Con 26 años en el rubro, Codagnone no recuerda haber atravesado un momento como este. “Nosotros vamos a buscar cal con turno, así y todo, el camión tiene que esperar cuatro o cinco días”, cuenta el titular de El Corralón. “Entre los tres corralones (en alusión a Alvarado y Alemani) nos prestamos los materiales. Pero llegamos ahora a un momento que ninguno tiene. Hoy no tenemos ni cemento ni cal”, asegura. 


Tras varios años en baja, la actividad de la construcción se reactivó en el verano. Pero la gran explosión llegó en el invierno


En ese caso, el principal motivo del faltante fue el contagio que sufrió en Olavarría parte del personal de la fábrica Loma Negra hace un par de semanas. “Ayer ya nos avisaron a los tres corralones que los turnos que teníamos de entrega para esta semana se postergan”, indica Codagnone. 

Respecto a la demanda, la gente que tiene un resto para ahorrar está imposibilitada de comprar dólares, entonces apuesta por materiales para la construcción para resguardarse con alguna inversión. También están los que compran electrodomésticos u otros productos. 

A eso se le suma que, por ejemplo, durante muchos meses nadie pudo viajar, entonces esas personas tienen más capacidad de compra. Fueron muchos, ante ese escenario, que también se decidieron a hacer refacciones y arreglos en sus casas, obras que venían siendo relegadas. 

Con el agregado de que al estar más tiempo sin salir, también muchos quisieron mejorar sus viviendas para pasarla mejor. “Hoy (por ayer) tengo para mover 42 contenedores, que no llego porque con los tres camiones no puedo hacerlos a todos. Pero es un indicador de que muchísima gente está haciendo refacciones y limpieza de sus casas”, cuenta Codagnone. 

Sin venta anticipada 
La falta de materiales obliga a que los corralones cambien sus estrategias de venta y también que vean resentida su eficiencia. “En este momento atendemos las obras todo lo que podemos, pero no estamos generando acopio. Antes el comprador podía venir, comprar y retirar la mercadería cuando la necesitara. Eso lo suspendimos porque no sabemos si en ese momento que lo necesite vamos a tener la mercadería. Sí podés venir y llevarte todo lo que quieras de lo que hay. Pero ya no vendemos en forma anticipada”, explica Alvarado. 
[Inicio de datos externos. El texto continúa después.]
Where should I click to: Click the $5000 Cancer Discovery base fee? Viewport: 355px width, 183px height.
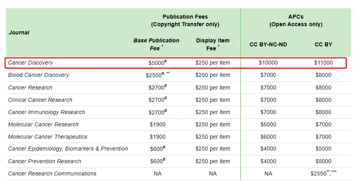158,63
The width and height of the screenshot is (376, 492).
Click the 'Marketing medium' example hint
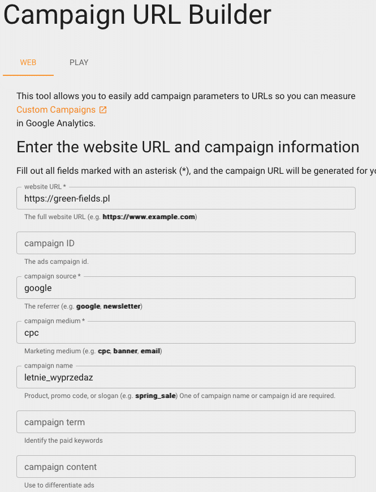coord(93,351)
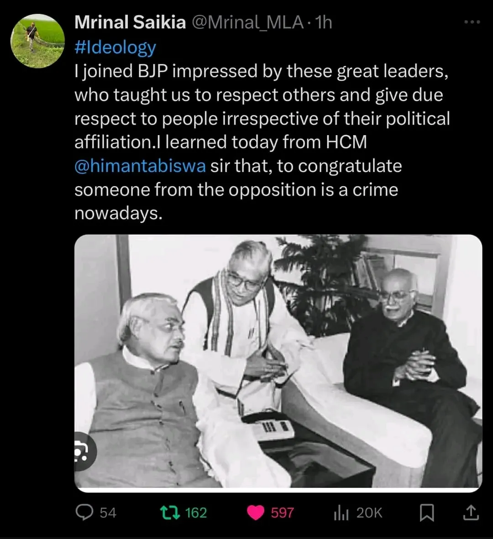The width and height of the screenshot is (493, 539).
Task: Unlike the tweet via pink heart
Action: point(256,513)
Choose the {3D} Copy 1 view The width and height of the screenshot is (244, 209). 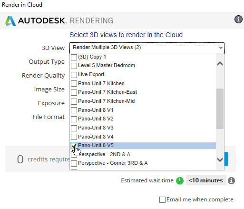[143, 57]
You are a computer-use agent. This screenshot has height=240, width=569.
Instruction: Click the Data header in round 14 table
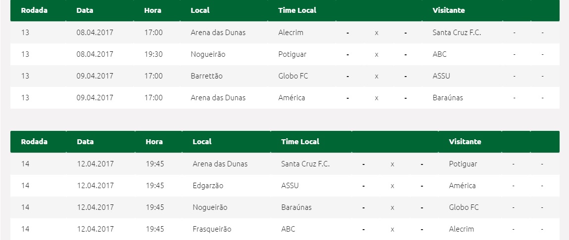pos(85,142)
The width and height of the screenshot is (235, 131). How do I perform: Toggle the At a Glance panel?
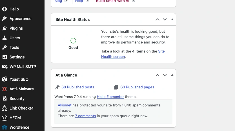point(172,75)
“Antes lo normal era que pedías ladrillo y lo tenías de un día para el otro. Hoy rogamos que cada fábrica nos entregue uno o dos viajes por semana. Estamos en una situación crítica. Y eso nos genera ineficiencia, porque al no poder comprar todo lo que necesitamos, a un cliente le tenemos que llevar dos o tres pallet por semana en lugar de llevarle 10 una sola vez. Se me multiplica el reparto”, cuenta Alemani. 
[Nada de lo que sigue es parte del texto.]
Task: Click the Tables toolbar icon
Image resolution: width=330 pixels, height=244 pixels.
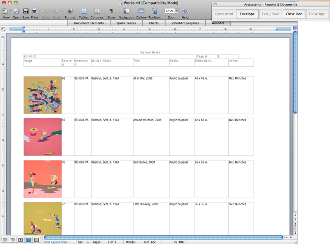Action: (84, 11)
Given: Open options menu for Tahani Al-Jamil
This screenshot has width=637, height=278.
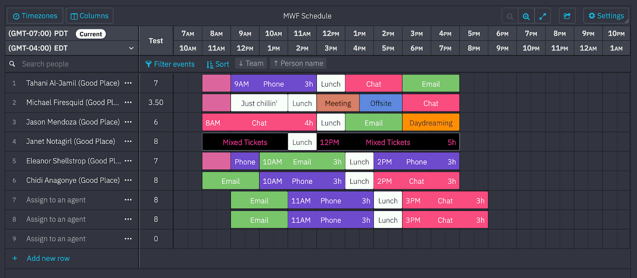Looking at the screenshot, I should coord(128,83).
Y claro que esta alta tensión entre la escasa oferta y la alta demanda empuja lo precios para arriba. “En dos semanas la chapa pasó de valer 1100 pesos a 1800, y de todas maneras tenés que tener suerte y que te la entreguen”, se lamenta Codagnone.
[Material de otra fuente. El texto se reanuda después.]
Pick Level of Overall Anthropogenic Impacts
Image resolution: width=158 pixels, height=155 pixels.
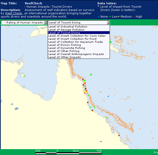(x=76, y=54)
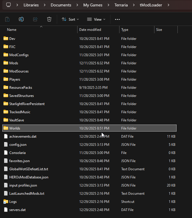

Ni que hablar del ladrillo hueco, producto que desde el invierno se recibió de especie en extinción. “Lo más preocupante de la situación es que no tenemos certezas. Hay productos que hacés el pedido y te dicen que tenés 30 días de espera. Pero si llamas a los 30 días te dice que no pueden hacerte la entrega porque les agarró coronavirus y tuvieron que parar una semana… Entonces vos no podés cumplir con los compromisos que asumiste. Es muy complicado, porque, por ejemplo, si no me entregan cemento, yo no lo puedo resolver”, explica Alemani.

“La falta de información por parte de los proveedores, que no saben lo que va a pasar mañana, los lleva a restringir más las entregas, y eso termina de generar el combo que estamos viviendo”, resume Alvarado.